───── Text excerpt ─────

Matt Preston

Personal information
- Full name: Matthew Eric Preston
- Date of birth: 16 March 1995 (age 31)
- Place of birth: Birmingham, England
- Height: 1.89 m (6 ft 2 in)
- Position: Centre-back

Team information
- Current team: Halesowen Town

Youth career
- 0000–2014: Walsall

Senior career*
- Years: Team / Apps / (Gls)
- 2014–2017: Walsall / 41 / (3)
- 2014: → ÍBV (loan) / 0 / (0)
- 2014: → Barwell (loan) / 12 / (1)
- 2017–2018: Swindon Town / 21 / (2)
- 2018–2020: Mansfield Town / 61 / (4)
- 2020–2021: Barnet / 15 / (0)
- 2021–2023: Solihull Moors / 7 / (0)
- 2022: → Kidderminster Harriers (loan) / 6 / (0)
- 2023: → Brackley Town (loan) / 9 / (0)
- 2023–2024: Kidderminster Harriers / 18 / (1)
- 2024–2026: Hereford / 70 / (3)
- 2026–: Halesowen Town / 0 / (0)

= Matt Preston (footballer) =

English footballer (born 1995)

Matthew Eric Preston (born 16 March 1995) is an English footballer who plays as a centre-back for club Halesowen Town.

==Career==
===Walsall===
Preston was captain of the Walsall youth team when he signed an 18-month professional contract with Walsall in January 2013.

In January 2014 he joined up with Icelandic side ÍBV—managed by former Walsall player Sigurður Ragnar Eyjólfsson—on loan. He played in a 2–1 loss against Stjarnan in a pre-season tournament, but was not taken on by ÍBV and subsequently returned to Walsall. After his brief spell in Iceland, Preston spent two-months on loan at Northern Premier League side Barwell making twelve appearances and scoring one goal. He made his debut for the "Saddlers" in the Football League on 10 February 2015, coming on for Michael Cain 89 minutes into a 3–2 victory over Rochdale at the Bescot Stadium.

Preston's contract with Walsall expired at the end of the 2016–17 season.

===Swindon Town===
Following his release from Walsall, Preston joined Swindon Town in September 2017, on a deal until the end of the campaign.

On 30 September 2017, he made his Swindon debut during their 2–0 home victory against Cambridge United, featuring for the entire 90 minutes. A week later, Preston scored his first Swindon goal during their 2–1 away defeat against Cheltenham Town, netting the Robins' equaliser in the 53rd minute. On 31 October 2017, he went onto score the winner in Swindon's EFL Trophy tie against Wycombe Wanderers, netting in the 88th minute. During Swindon's 1–0 victory over Mansfield Town, Preston suffered a serious knee injury ruling him out for the remainder of the 2017–18 campaign.

─────

Exercises —
- a) According to the Matt Preston article, why did Preston miss the rest of the 2017–18 season with Swindon Town?
- b) Check each statement against the Matt Preston article. For each, answer yes or no and quote the deciding words.
(i) Preston was born in Birmingham.
(ii) Preston started his Football League debut for Walsall.
(iii) Preston's first goal for Swindon came in a win.

───── Data for analysis ─────

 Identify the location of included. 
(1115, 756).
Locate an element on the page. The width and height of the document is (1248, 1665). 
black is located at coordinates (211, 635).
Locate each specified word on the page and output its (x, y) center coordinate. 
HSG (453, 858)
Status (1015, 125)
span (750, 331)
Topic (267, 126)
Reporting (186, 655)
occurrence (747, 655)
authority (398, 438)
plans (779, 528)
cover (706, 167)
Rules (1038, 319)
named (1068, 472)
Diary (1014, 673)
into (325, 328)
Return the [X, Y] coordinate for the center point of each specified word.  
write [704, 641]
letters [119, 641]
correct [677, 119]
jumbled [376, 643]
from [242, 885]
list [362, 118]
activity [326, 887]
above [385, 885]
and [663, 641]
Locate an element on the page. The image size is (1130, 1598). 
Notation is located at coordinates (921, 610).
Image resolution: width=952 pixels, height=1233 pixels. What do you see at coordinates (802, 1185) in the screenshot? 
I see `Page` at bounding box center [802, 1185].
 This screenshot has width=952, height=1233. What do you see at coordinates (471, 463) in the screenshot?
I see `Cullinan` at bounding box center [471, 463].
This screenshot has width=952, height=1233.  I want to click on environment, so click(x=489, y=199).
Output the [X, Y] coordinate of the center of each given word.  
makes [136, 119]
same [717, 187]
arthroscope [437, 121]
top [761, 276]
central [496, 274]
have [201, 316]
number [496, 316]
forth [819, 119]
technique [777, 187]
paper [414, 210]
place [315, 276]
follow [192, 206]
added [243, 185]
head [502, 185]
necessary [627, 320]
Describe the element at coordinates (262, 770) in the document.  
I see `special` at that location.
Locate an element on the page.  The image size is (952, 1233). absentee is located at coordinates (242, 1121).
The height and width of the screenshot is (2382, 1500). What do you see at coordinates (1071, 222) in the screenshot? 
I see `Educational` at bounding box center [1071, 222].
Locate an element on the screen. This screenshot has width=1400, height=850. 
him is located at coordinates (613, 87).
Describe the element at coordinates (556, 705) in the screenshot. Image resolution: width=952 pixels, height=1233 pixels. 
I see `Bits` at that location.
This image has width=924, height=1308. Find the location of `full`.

─────

Answers in order —
- a) He suffered a serious knee injury during Swindon's 1–0 victory over Mansfield Town, which ruled him out for the remainder of the 2017–18 campaign.

- b)
(i) Yes: "Place of birth: Birmingham, England"
(ii) No: "coming on for Michael Cain 89 minutes into a 3–2 victory over Rochdale"
(iii) No: "scored his first Swindon goal during their 2–1 away defeat against Cheltenham Town"